ROUND 4 (NO. 113 OVERALL): Alim McNeill, IDL, NC State
The Panthers drafted their top-two snap-getters at defensive tackle in last year’s all-defense draft. The first: Derrick Brown, a top-10 pick who came along nicely as an interior disruptor and seems poised for a big Year 2. The second: Bravvion Roy, a sixth-round pick and Phil Snow holdover from the Baylor defense. Roy is a space-gobbler who lines up right over the center, but he’s not much of a rush threat on passing downs. Alim McNeill is also a nose guard who can play on base downs and hold his own against NFL bodies, but he has significantly more rush juice now, and some good flashes of upside with his quickness and hands.
ROUND 5 (NO. 151 OVERALL): Josh Imatorbhebhe, WR, Illinois
Depth at receiver is a critical position for the Panthers, and I don’t just mean for development. Behind Robby Anderson and D.J. Moore, the Panthers have David Moore, the occasional big-play threat for the Seahawks last season. Beyond him? Brandon Zylstra, Keith Kirkwood, and Omar Bayless. It’s a thin room. So, it’d be nice to hit a player with developmental upside, but who can still reasonably take snaps in Year 1. That could be Josh Imatorbhebhe, a truly elite jumper (recording a 46.5-inch vertical) who can offer red zone and outside, nine-ball reps—while still growing as a route-runner and consistent snap-getter.
ROUND 6 (NO. 193 OVERALL): Nick Niemann, LB, Iowa
There was awesome testing from an Iowa linebacker for the first time in my memory, as Nick Niemann delivered a 6.67-seconds 3-cone, 10-foot-1 broad jump, 33.5-inch vertical, and 4.45-second 40-yard dash at 6-foot-3 and 234 pounds. Neimann was not as productive as some Iowa tackling machines, but he has NFL bloodlines—his brother, Ben, plays for the Kansas City Chiefs.

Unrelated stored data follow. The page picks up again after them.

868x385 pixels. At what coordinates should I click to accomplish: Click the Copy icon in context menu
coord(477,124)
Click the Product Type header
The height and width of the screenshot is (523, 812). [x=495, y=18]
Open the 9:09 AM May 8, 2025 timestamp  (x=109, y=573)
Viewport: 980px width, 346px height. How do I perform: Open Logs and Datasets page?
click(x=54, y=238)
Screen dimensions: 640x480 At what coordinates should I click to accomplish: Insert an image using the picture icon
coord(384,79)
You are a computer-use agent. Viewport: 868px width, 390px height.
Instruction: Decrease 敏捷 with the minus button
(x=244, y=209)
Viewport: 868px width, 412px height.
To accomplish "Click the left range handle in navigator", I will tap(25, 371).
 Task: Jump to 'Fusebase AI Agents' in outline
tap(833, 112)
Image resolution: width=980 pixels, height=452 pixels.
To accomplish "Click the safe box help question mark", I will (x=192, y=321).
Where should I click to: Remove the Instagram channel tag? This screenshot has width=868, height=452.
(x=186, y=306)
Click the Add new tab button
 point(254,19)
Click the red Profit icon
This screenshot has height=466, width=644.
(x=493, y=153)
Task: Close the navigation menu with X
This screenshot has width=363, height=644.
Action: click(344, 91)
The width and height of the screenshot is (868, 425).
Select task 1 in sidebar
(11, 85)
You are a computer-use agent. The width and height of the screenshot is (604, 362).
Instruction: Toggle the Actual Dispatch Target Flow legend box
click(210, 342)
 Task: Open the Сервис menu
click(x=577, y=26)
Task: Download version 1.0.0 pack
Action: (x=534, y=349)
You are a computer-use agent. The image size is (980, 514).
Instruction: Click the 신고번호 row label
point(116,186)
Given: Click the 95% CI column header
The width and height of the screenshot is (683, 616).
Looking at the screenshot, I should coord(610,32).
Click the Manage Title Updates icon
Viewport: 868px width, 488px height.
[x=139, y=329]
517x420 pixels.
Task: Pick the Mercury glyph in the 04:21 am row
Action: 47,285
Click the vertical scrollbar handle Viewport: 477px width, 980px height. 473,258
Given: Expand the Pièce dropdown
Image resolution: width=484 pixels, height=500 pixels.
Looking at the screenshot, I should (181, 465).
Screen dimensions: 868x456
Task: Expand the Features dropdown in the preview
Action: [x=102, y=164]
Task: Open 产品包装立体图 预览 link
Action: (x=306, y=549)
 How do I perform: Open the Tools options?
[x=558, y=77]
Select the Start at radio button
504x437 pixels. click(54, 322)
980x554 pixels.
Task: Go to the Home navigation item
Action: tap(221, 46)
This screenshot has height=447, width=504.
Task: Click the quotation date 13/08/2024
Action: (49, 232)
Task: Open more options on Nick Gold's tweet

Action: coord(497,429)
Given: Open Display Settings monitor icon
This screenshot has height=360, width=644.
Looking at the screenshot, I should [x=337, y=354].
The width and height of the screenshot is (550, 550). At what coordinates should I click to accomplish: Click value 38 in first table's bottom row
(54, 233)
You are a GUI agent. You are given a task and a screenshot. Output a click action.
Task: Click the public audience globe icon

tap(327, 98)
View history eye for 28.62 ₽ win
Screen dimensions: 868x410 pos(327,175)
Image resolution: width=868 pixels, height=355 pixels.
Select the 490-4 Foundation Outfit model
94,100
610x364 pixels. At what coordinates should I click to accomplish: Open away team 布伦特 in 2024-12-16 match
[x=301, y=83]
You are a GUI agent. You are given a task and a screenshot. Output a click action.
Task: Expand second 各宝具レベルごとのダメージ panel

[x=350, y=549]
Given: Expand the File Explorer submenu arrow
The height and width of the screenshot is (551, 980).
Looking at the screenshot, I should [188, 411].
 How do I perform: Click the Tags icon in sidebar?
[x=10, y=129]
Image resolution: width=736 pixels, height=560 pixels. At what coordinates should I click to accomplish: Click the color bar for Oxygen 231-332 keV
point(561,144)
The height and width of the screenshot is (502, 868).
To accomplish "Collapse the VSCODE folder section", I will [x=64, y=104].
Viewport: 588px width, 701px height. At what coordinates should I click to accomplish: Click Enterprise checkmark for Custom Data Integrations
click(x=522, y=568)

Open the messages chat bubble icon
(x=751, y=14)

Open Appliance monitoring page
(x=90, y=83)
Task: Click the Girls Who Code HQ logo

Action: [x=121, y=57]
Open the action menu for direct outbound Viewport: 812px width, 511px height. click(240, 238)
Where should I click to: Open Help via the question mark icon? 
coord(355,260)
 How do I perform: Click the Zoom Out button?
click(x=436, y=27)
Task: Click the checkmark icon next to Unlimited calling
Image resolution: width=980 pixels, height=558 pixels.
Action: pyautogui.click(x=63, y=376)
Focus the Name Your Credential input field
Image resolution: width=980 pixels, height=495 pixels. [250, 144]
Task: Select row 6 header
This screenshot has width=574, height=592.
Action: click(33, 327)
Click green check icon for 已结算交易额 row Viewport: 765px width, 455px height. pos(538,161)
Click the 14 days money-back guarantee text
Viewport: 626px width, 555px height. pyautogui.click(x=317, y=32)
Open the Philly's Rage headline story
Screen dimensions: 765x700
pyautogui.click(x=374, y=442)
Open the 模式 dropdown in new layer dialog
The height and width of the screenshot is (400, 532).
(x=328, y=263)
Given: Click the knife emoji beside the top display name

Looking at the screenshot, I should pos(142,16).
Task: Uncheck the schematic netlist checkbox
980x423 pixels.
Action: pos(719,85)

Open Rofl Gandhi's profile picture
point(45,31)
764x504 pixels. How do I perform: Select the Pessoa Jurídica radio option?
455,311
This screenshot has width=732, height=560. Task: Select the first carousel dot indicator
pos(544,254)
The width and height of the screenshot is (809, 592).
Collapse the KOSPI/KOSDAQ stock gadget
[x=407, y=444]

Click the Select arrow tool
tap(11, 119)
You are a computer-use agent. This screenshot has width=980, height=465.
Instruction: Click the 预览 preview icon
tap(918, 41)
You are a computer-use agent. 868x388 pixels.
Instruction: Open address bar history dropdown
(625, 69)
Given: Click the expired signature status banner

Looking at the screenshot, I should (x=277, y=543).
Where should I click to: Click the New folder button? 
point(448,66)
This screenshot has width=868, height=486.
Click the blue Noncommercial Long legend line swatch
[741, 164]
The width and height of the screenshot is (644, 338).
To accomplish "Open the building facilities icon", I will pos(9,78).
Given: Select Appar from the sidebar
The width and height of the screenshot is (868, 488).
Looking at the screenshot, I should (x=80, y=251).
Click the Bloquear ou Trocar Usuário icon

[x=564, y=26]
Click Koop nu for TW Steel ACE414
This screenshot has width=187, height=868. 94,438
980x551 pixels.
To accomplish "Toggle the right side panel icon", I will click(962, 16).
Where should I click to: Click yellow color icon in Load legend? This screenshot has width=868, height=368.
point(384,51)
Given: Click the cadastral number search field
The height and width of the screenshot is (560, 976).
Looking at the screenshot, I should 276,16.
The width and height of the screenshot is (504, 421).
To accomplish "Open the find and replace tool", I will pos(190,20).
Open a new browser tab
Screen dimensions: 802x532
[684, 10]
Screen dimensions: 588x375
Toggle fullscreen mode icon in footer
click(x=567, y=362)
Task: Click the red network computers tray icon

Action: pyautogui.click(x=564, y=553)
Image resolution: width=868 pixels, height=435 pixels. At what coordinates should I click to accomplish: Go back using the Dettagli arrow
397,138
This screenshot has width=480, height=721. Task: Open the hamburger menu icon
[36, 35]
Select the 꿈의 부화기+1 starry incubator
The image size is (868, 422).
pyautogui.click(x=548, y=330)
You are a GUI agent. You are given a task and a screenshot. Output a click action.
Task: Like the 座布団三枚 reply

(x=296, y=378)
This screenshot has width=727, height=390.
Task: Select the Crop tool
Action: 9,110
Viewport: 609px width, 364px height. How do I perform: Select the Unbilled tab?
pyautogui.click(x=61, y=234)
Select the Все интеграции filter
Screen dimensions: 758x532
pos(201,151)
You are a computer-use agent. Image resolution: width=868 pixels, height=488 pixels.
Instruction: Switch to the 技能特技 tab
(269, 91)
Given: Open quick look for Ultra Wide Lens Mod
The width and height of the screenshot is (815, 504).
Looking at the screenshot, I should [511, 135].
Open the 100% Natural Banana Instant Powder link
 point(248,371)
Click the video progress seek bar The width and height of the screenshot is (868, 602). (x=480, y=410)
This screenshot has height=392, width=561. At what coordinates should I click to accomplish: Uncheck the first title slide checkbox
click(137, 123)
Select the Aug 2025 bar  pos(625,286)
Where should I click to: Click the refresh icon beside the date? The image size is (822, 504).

In a thin LB room in Carolina, Niemann could offer the top developmental profile and see playing time accordingly.
ROUND 6 (NO. 222 OVERALL): Pro Wells, TE, TCU
Pro Wells—with an elite name, which is always a good option for late in the draft—is a developmental prospect with a basketball background, and his lack of football experience shows up on tape. TCU used him as a red zone target and occasional pop pass player, but the league will want to develop his natural strength and build into more traditional alignments. Behind Dan Arnold and Ian Thomas, Wells is a good developmental dart throw.